By Claire Browne (BCG)
- Corack, Cosmick and Correll were solid performers in the Mallee in 2014.
- Mace and Shield were the highest yielding varieties in the Wimmera (Horsham).
- Mace, Scout and Corack topped the variety trial in the West Wimmera (Nhill).
- Corack and Mace have been solid performers for the past three years across the Wimmera and Mallee.
As growers have adapted to dryer seasons and later breaks, shorter season wheat varieties have become a common inclusion in Wimmera and Mallee cropping systems. These varieties are better suited to dry sowing, a practice growers have adopted to improve production outcomes and negate the logistic issues associated with late breaks.
In an attempt to understand how wheat varieties perform at different sowing times, trials were established in the Wimmera and Mallee to compare the performance of new and existing wheat varieties under different sowing times. This research is part of GRDC’s stubble initiative, ‘Maintaining profitable farming systems in retained stubble’.

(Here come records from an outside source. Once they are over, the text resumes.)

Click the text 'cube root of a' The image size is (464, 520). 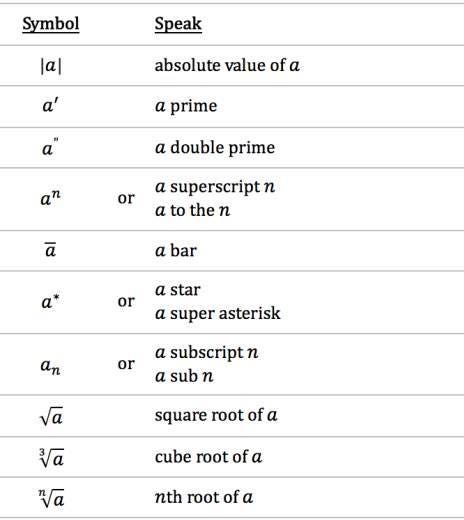208,457
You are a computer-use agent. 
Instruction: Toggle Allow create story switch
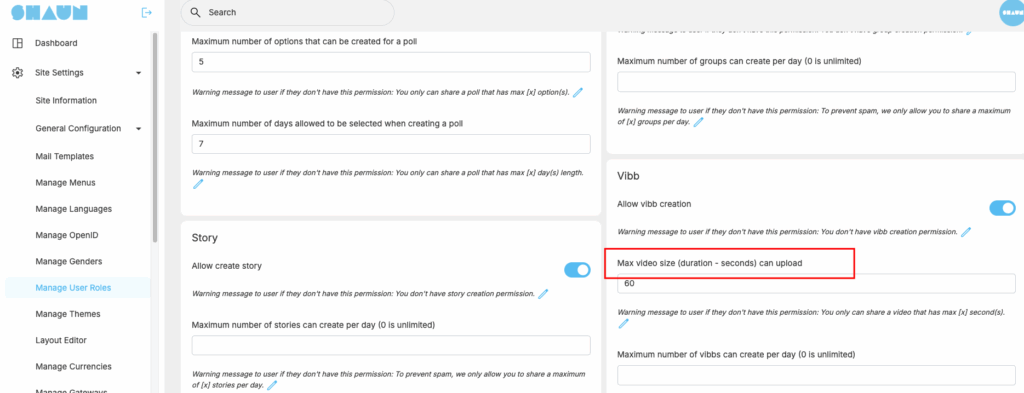click(577, 270)
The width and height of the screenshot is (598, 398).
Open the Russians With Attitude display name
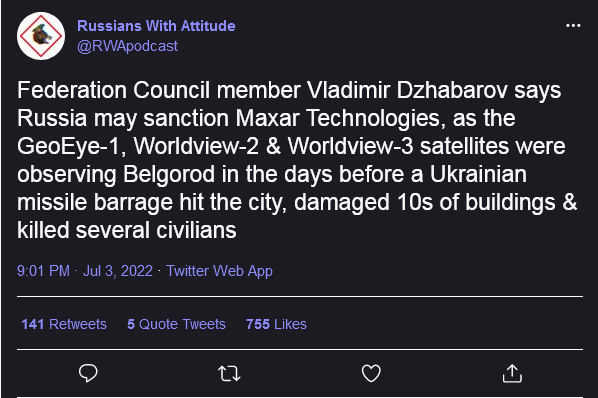156,26
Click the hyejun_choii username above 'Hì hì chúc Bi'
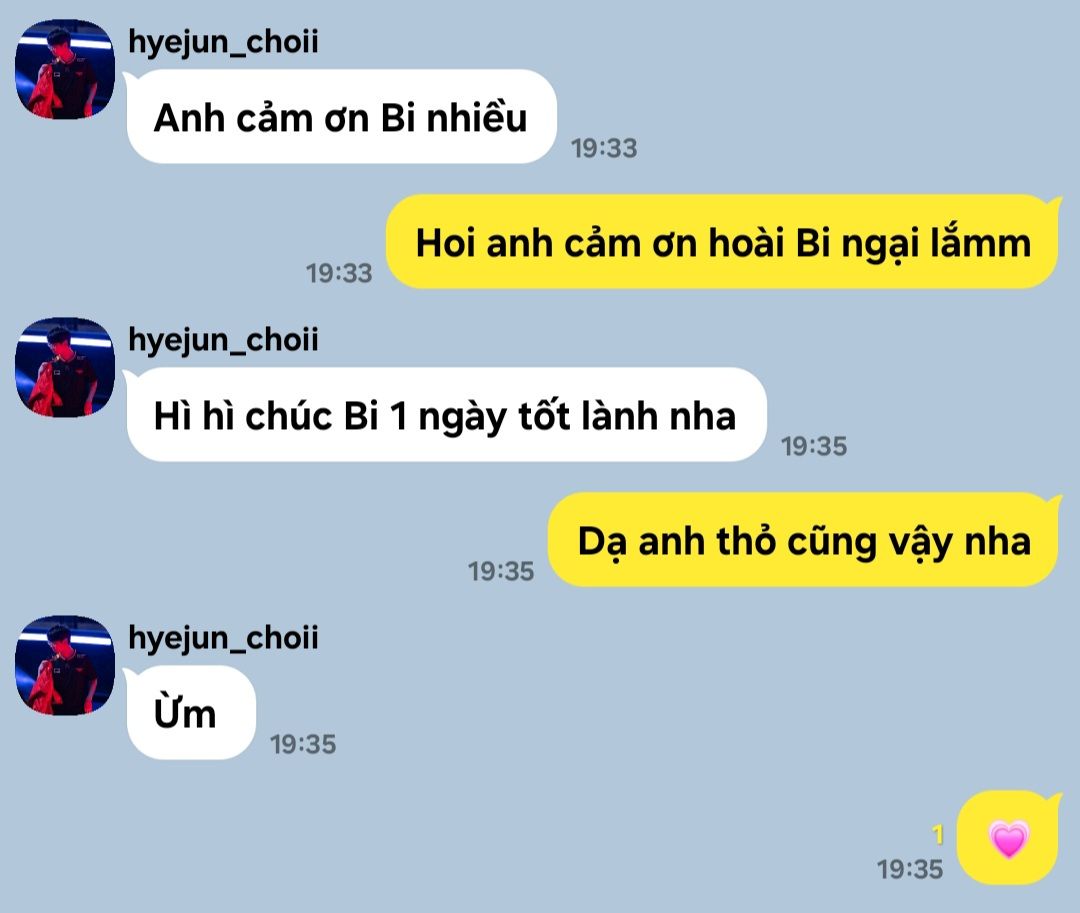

When choosing a new variety, growers need to look at the complete agronomic package of the variety and the likelihood of it being the best fit for the existing farming system.
Growers need to be asking themselves whether adoption of a new variety is really worth considering every year. More often than not the answer will be in the negative.
Key factors to consider are:
- disease resistance
- weed pressure (Clearfield variety)
The ability to utilise varieties with diverse maturity classifications (Early to Mid to Late) will help growers to spread their risk on-farm.
The stubble project – maintaining profitable farming systems in Victoria and Tasmania with retained stubble (project number BWD00024) is funded by the GRDC.